▶ _Action item_:
Apart from the pictures, write out all the records exactly.

****************

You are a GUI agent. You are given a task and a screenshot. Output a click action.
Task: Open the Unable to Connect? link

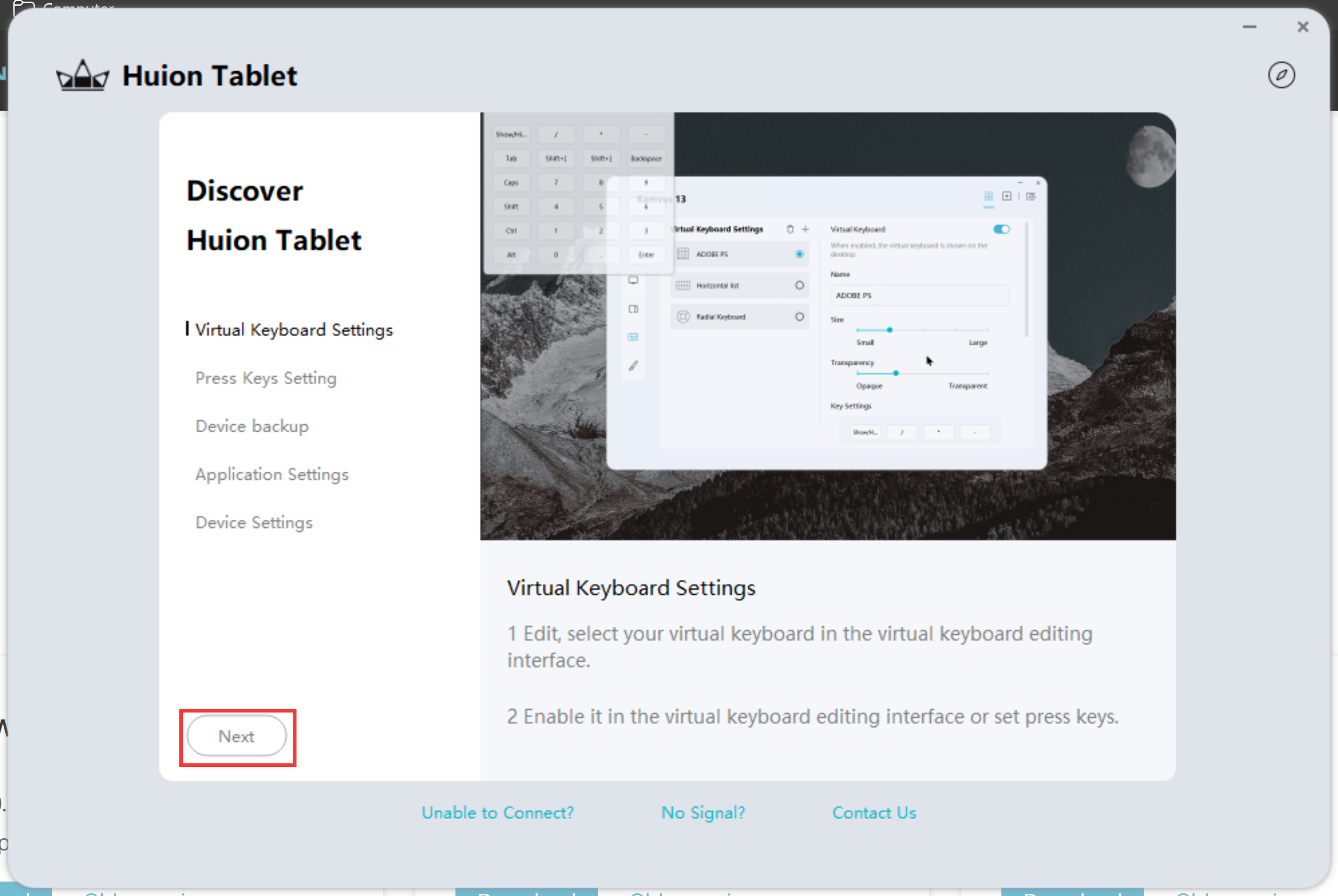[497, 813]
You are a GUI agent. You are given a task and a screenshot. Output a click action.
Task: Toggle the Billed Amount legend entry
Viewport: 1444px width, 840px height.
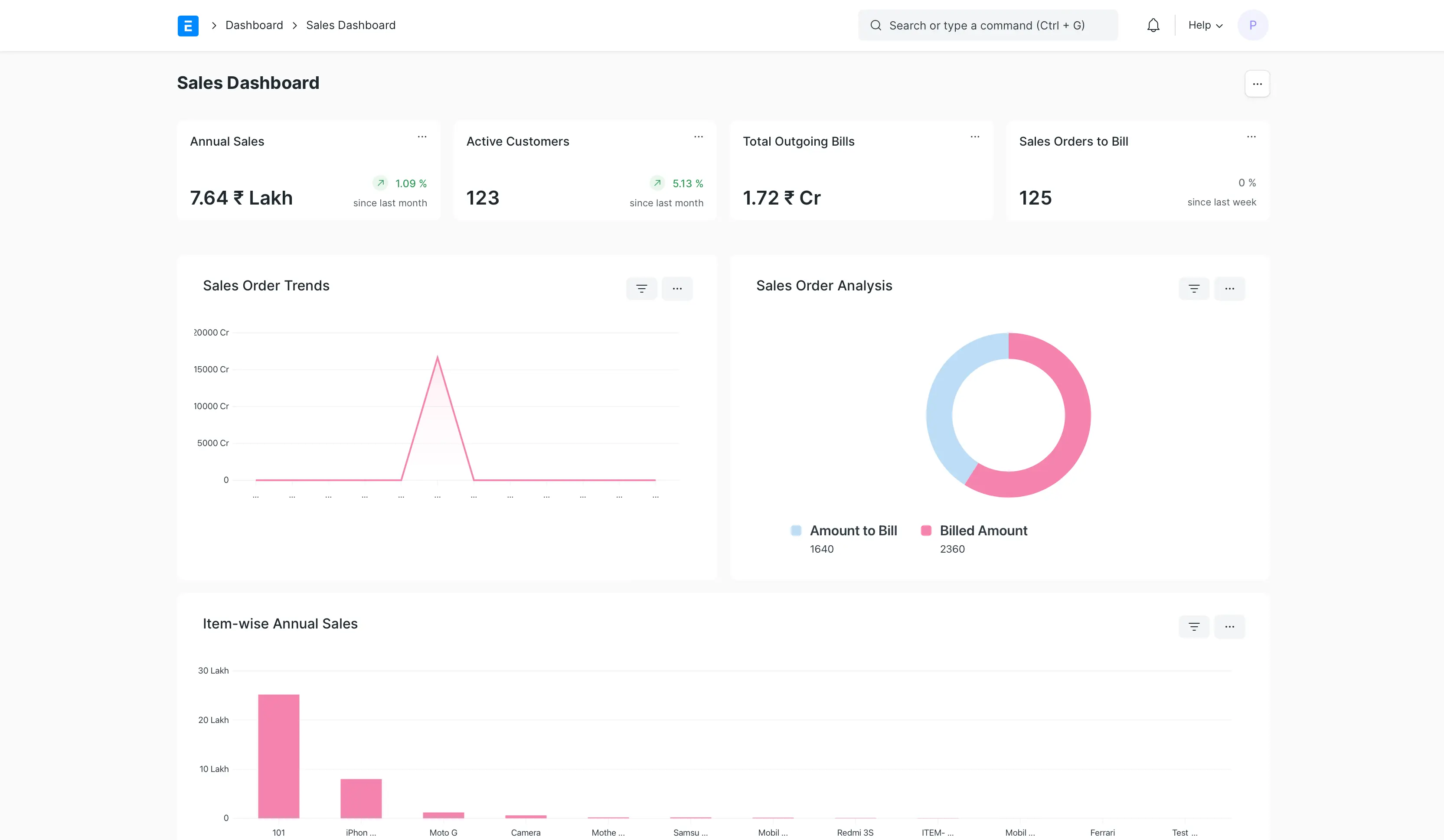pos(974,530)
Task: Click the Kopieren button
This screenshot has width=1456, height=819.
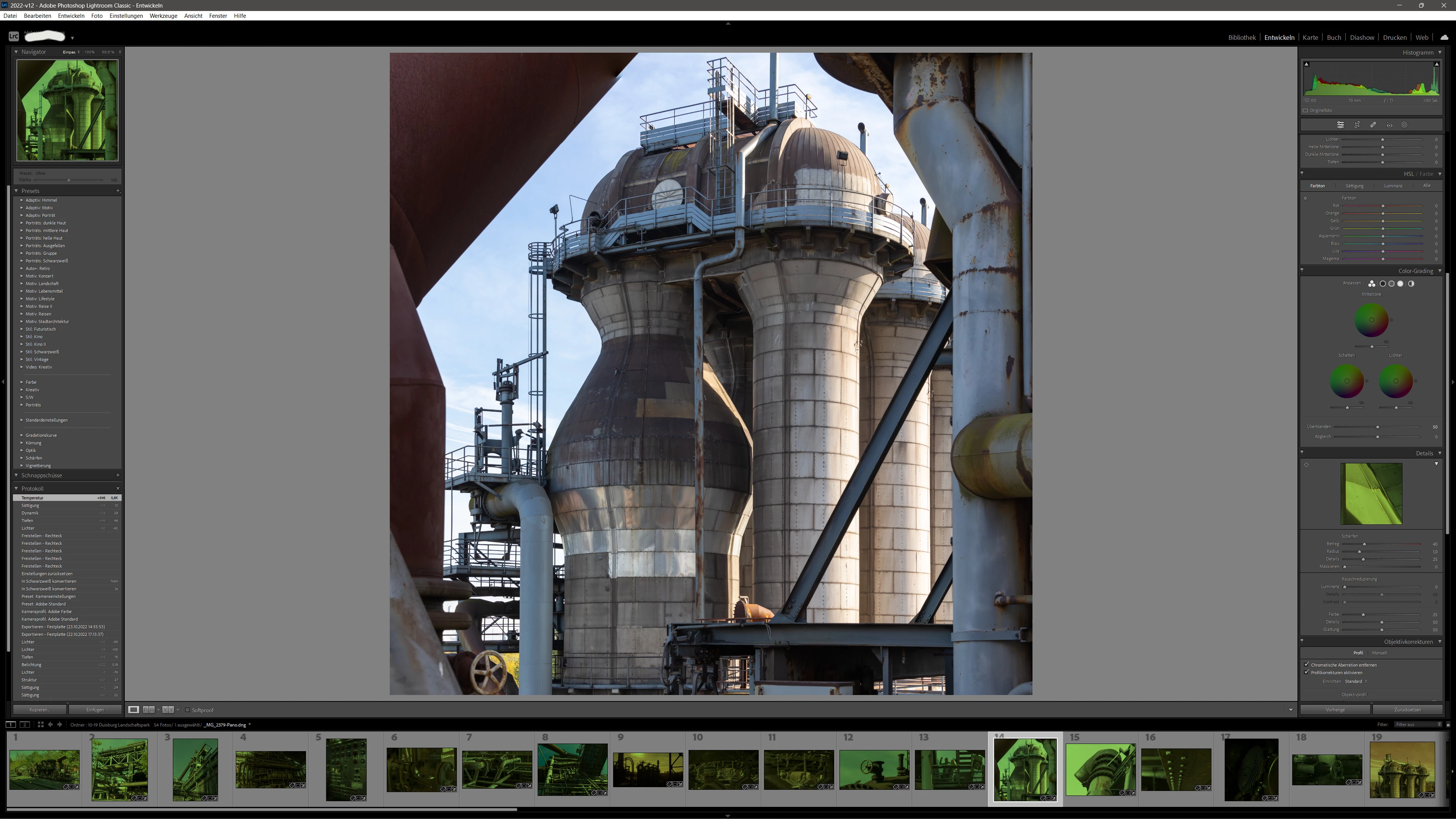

****************

▶ _Task solution_:
You are a GUI agent. You are given a task and a screenshot. Output a click action.
Task: Open the Unable to Connect? link

[497, 813]
You are a GUI agent. You are given a task and a screenshot. Output a click action.
Task: Toggle the Billed Amount legend entry
Viewport: 1444px width, 840px height.
pos(974,530)
Task: Click the Kopieren button
This screenshot has width=1456, height=819.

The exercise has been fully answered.